Why did we choose this product?
This potty makes most sense when motivation is the sticking point. Some toddlers like copying the big toilet, and the lights and sounds can turn sitting on the potty into a clearer routine rather than a random interruption.
It also keeps practical features in the mix: anti-slip feet, a removable inner tray and built-in wipe storage. That practical mix is why it earns the interactive slot rather than feeling like novelty for novelty's sake.
Keep in mind
More features mean more surfaces to wipe down, and not every child needs lights or sounds. If your toddler is easily distracted or you want the quickest clean-up, a simpler removable-bowl potty may be a calmer choice.
Features that may help you
•Best for: toddlers who respond to encouragement
•Style: interactive mini-toilet-style potty
•Useful features: lights, sounds, wipe storage and removable tray
•Good if: novelty helps your toddler sit and try
•Skip if: you want the fewest parts to clean
5. Easy Pour Potty
See on AmazonThe Easy Pour Potty is the cleaning-led pick, built around a rear pouring duct that helps you empty the potty with more control after frequent little accidents and quick toilet-training attempts.
Why did we choose this product?
Choose this if the bit you dread most is carrying and tipping a full potty. The rear duct gives it a clearer emptying role than most basic potties, and the compact standalone shape still keeps it useful as a normal floor potty for home.
It is especially appealing for parents who want hygiene and convenience without an interactive design. The easy-empty angle is genuinely practical because cleaning happens over and over during toilet training.
Keep in mind
It is more about easy emptying than comfort or motivation. If your toddler needs a high back, armrests or something that looks like a mini toilet, one of the earlier picks will make more sense.
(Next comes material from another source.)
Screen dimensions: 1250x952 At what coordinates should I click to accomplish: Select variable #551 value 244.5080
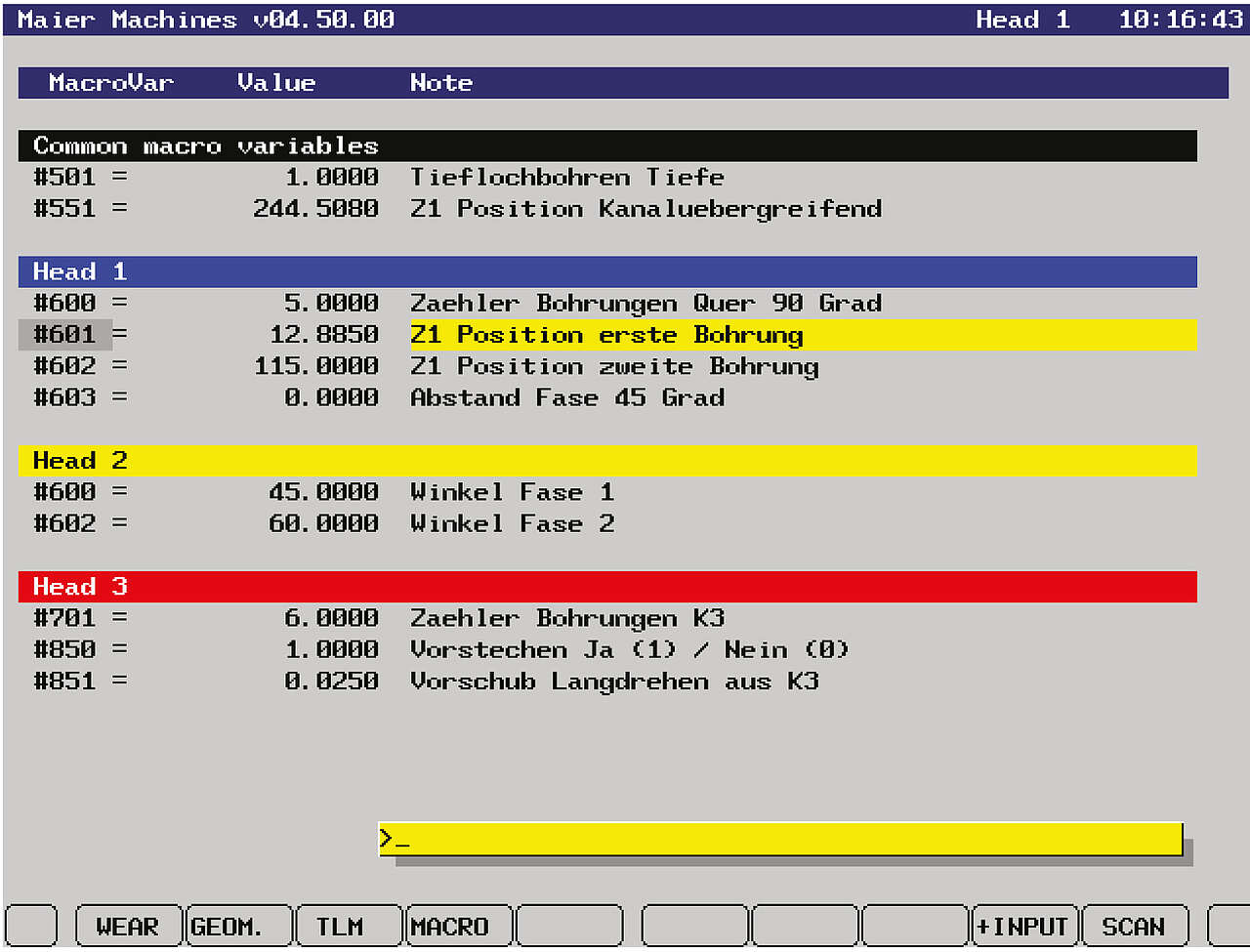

Features that may help you
•Best for: easy emptying and frequent cleaning
•Style: compact easy-pour potty
•Useful features: rear pouring duct and splash guard
•Good if: you want less awkward tipping after each use
•Skip if: your child needs extra support or interactive encouragement
How to make potty training easier at home
Keep the potty easy to reach, especially in the room where your toddler spends most of the day. Loose clothes, calm reminders and short sits are usually more useful than pressure; UK early years guidance and NHS toileting advice also frame toilet training as a learned skill that children reach at different speeds.
If your toddler is suddenly moving between the loo, bedroom and stairs more independently, it is also a good moment to check the wider home setup, including baby gates and stair gates where they are still needed. That is separate from potty choice, but it can make the rushed trips and "I need a wee" moments feel a bit less chaotic.
Do not treat refusal, constipation or poo withholding as a product problem. If your child is distressed, repeatedly refusing the potty, only wants to poo in a nappy, or seems constipated, pause the pressure and use health visitor, GP or ERIC-style support rather than buying a more complicated potty.
Cleaning and storing a potty
Empty the potty promptly, wash it with hot soapy water, dry it well and store it somewhere hygienic. A removable bowl or easy-pour design helps because it reduces the awkward tipping and rinsing that makes parents put off cleaning.
Keep cleaning products out of children's reach, even if the potty lives near the toilet. The NHS gives the same common-sense safety message for household cleaning products, and it matters here because toilet-training kit often ends up in small bathrooms where bottles can be easy to grab.